Niederlage für Euro-Rebellen — eine Atempause für Rösler
Der FDP-Chef hat sich durchgesetzt. Doch die Probleme der Liberalen sind damit nicht aus der Welt.
Berlin. Letztlich ging der FDP-Mitgliederentscheid knapp, aber überraschend gut für Parteichef Philipp Rösler aus. Rund 31 Prozent der Liberalen gaben ihren Stimmzettel ab, rund zwei Prozentpunkte weniger als nötig gewesen wären, um dem Entscheid die bindende Wirkung eines Parteitagsbeschlusses zu verleihen.
Dass sich der Vorstandsantrag für den Euro-Rettungsschirm ESM mit einer Mehrheit von rund 2000 Stimmen durchsetzen konnte, war nicht abzusehen. Die Parteispitze setzte lange darauf, dass die Initiatoren des Mitgliederentscheides gegen den dauerhaften Stabilitätsmechanismus um Frank Schäffler die nötige Stimmenzahl verfehlen würden.
Das heftig kritisierte Vorpreschen Röslers, als er Schäffler bereits vor Stimmabgabeschluss zum Verlierer gestempelt hatte, zeigte offenbar Wirkung. Am Freitag vergangener Woche lag die Zahl der abgegebenen Stimmen bei rund 16 500. Ausgezählt wurden letztlich aber 20 400.
Das bedeutet, dass innerhalb der letzten Tage viermal so viele Stimmen eingegangen sind wie in den Tagen zuvor — ob von Gegnern des ESM oder Unterstützern der Linie des Parteivorstandes lässt sich nicht sagen. Rösler äußerte am Freitag jedenfalls Bedauern über dieses Vorpreschen und dürfte damit auch die Gemüter etwas beruhigt haben.
Die dramatische Woche, die mit dem Rücktritt von Christian Lindner als Generalsekretär ihren Höhepunkt erreichte, fand mit dem Ergebnis des Entscheids noch einen versöhnlichen Schluss. Dass es Rösler noch am Tag von Lindners Rücktritt am Mittwoch gelang, mit Patrick Döring einen Nachfolger zu präsentieren, war hilfreich. Allerdings hat auch der Start des neuen Generalsekretärs einen kleinen Schönheitsfehler.

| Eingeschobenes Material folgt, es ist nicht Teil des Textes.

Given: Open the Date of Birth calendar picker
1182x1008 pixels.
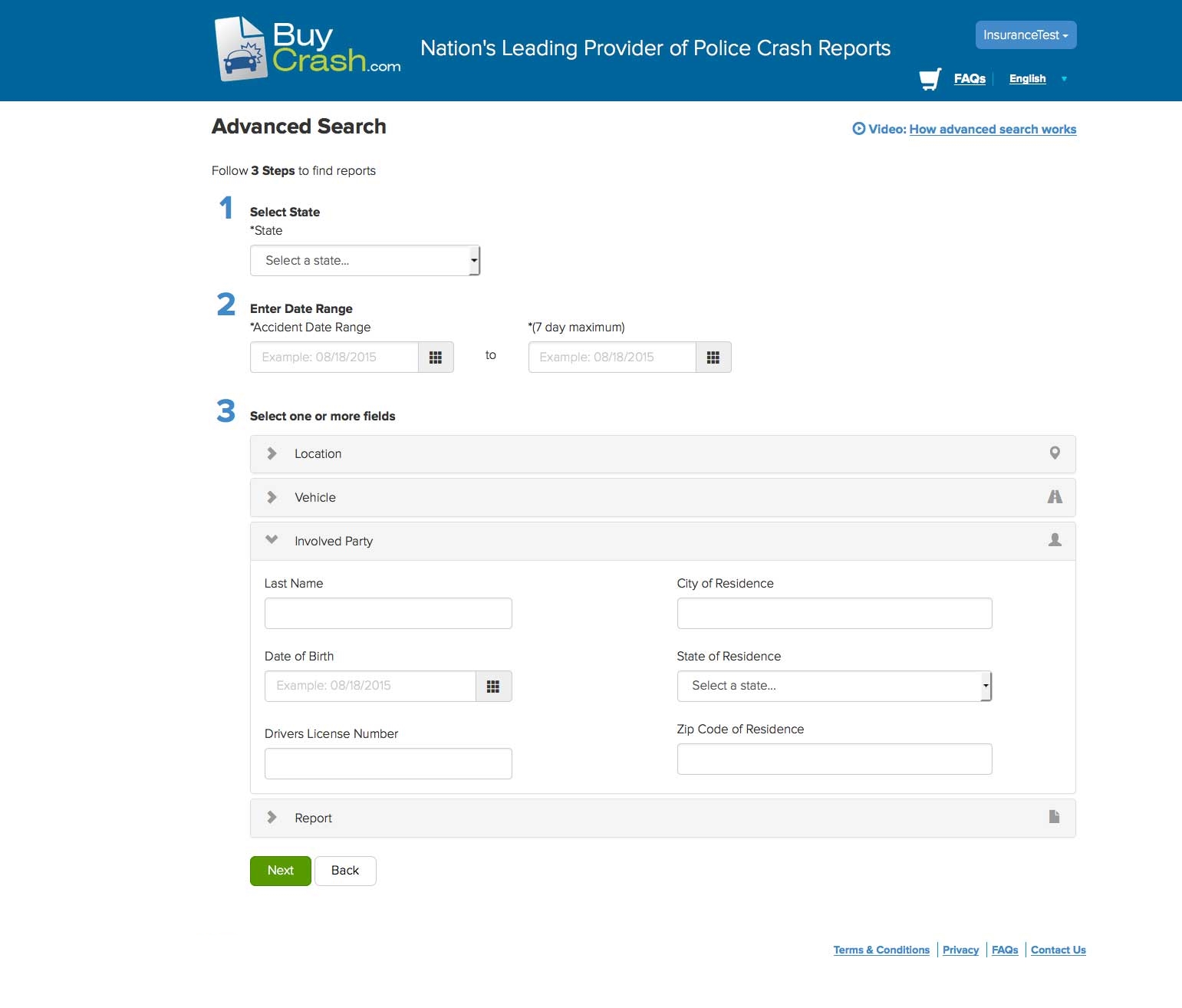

Er muss sich verantworten, weil er den Außenspiegel eines anderen Autofahrers demoliert hat.
Schäffler räumte die Niederlage ein und versicherte Rösler bei einem gemeinsamen Auftritt, er wolle dazu beitragen, „dass die Gräben innerhalb der Partei wieder zugeschüttet werden“. Er sei jetzt auch erleichtert, sagte Schäffler. Erhobenen Hauptes verließ er die Bühne. An einer Spaltung der Partei scheint er nicht interessiert zu sein.
Gleichwohl hält Schäffler daran fest, die angeblichen oder tatsächlichen organisatorischen Mängel des Mitgliederentscheides aufarbeiten zu lassen. Auf seiner Homepage ruft er alle Unterstützer auf, „in der FDP weiter für ein Europa des Rechts, der Rechtsstaatlichkeit und der Marktwirtschaft zu kämpfen“.
Rösler gehe aus dem Mitgliederentscheid gestärkt hervor, sagen führende Parteimitglieder unisono. Er müsse aber auch versuchen, schnellstmöglich das Misstrauen in der Parteiführung abzubauen, das in den Tagen des Mitgliederentscheids offenkundig geworden ist.